Government financial liabilities remain elevated at more than four-fifths of national output, with debt servicing costs nearly tripling since 2019.
The UK’s public sector net financial liabilities reached 82.5% of gross domestic product at the end of February 2026, according to provisional estimates released by the Office for National Statistics. The figures show government debt obligations equivalent to more than four-fifths of the country’s entire annual economic output.
These liabilities stood 10.6 percentage points below the headline measure of public sector net debt, which includes a narrower range of government financial obligations. The ONS data reveals the gap between different measures of government indebtedness as ministers grapple with fiscal pressures.
The Scale of Government Borrowing
Public sector net debt excluding public sector banks was provisionally estimated at 92.9% of GDP at the end of January 2026 — unchanged from 12 months earlier. But the cost of servicing this debt has surged sharply.
Government debt servicing costs jumped from £39 billion in 2019-20 to £106 billion in 2024-25, according to Office for Budget Responsibility figures. That represents an increase from 1.7% to 3.6% of GDP over five years.
The rise reflects higher interest rates and increased borrowing following the pandemic and cost-of-living crisis. UK government 10-year bond yields are currently the highest in the G7 and fourth-highest among advanced economies, the OBR confirms.
Government Targets Under Pressure
Ministers legislated new fiscal targets in the Autumn Budget 2024, focusing on both the current budget deficit and net financial liabilities. The government aims to bring the current budget into surplus by the financial year ending 2030 and for liabilities to fall relative to GDP year-on-year.
Yet the public sector current budget deficit was £76.7 billion in the financial year ending March 2025 — an increase of £10.2 billion from the previous year. The deficit represents the gap between day-to-day spending and revenues, excluding investment.
Office for Budget Responsibility forecasts suggest debt will continue rising in the near term. Net debt is projected to climb from 94.5% of GDP in 2025-26 to 96.5% in 2028-29 before falling to 95% by 2030-31.
Financial liabilities are expected to peak at just under 83% of GDP in 2027-28 before declining to 81% by the end of the forecast period.
Economic Pressures Mount
The debt trajectory depends heavily on economic growth, inflation and interest rates. Higher borrowing costs mean more tax revenue goes toward servicing existing debt rather than funding public services or investment.
Debt-to-GDP ratios are at levels last seen in the early 1960s, when the UK was still paying off Second World War borrowing. The current fiscal position reflects spending during the 2008 financial crisis, Covid-19 pandemic, and energy bill support schemes.
Source: @ONS
Key Takeaways
- Public sector net financial liabilities reached 82.5% of GDP in February 2026, down 10.6 percentage points from headline debt measures
- Government debt servicing costs nearly tripled from £39 billion to £106 billion between 2019-20 and 2024-25
- UK bond yields are the highest in the G7, with debt projected to peak around 83% of GDP in 2027-28
What This Means for Kent Residents
Elevated debt servicing costs of £106 billion annually constrain funding available for local public services, including NHS Kent and Medway ICB and Kent County Council services. Higher government borrowing costs may influence interest rates on mortgages, business loans and savings products used by Kent residents and businesses. Kent households should monitor their own borrowing costs and consider fixing mortgage rates if planning major purchases, while local businesses may face continued pressure on lending rates until government fiscal targets show clearer progress.

Extracted information:
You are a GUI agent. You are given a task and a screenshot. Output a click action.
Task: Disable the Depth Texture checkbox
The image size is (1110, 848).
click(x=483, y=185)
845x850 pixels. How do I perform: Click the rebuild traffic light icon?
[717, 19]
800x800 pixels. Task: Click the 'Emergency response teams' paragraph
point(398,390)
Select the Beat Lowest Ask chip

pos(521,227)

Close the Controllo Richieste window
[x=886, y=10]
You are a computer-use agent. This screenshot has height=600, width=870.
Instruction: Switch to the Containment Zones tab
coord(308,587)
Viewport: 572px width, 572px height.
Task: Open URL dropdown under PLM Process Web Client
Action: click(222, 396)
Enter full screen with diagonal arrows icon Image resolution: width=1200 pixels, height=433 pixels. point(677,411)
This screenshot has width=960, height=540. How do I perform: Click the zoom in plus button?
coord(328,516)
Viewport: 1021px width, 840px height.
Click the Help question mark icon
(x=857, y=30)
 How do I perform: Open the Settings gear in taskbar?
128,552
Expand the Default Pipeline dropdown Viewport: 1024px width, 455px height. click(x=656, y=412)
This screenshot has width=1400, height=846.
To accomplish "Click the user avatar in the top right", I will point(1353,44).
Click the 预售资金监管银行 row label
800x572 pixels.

Exercise details:
Print the stretch of the UK government debt article from "Office for Budget Responsibility forecasts" to "bill support schemes.", word for word.

Output of the task:
Office for Budget Responsibility forecasts suggest debt will continue rising in the near term. Net debt is projected to climb from 94.5% of GDP in 2025-26 to 96.5% in 2028-29 before falling to 95% by 2030-31.
Financial liabilities are expected to peak at just under 83% of GDP in 2027-28 before declining to 81% by the end of the forecast period.
Economic Pressures Mount
The debt trajectory depends heavily on economic growth, inflation and interest rates. Higher borrowing costs mean more tax revenue goes toward servicing existing debt rather than funding public services or investment.
Debt-to-GDP ratios are at levels last seen in the early 1960s, when the UK was still paying off Second World War borrowing. The current fiscal position reflects spending during the 2008 financial crisis, Covid-19 pandemic, and energy bill support schemes.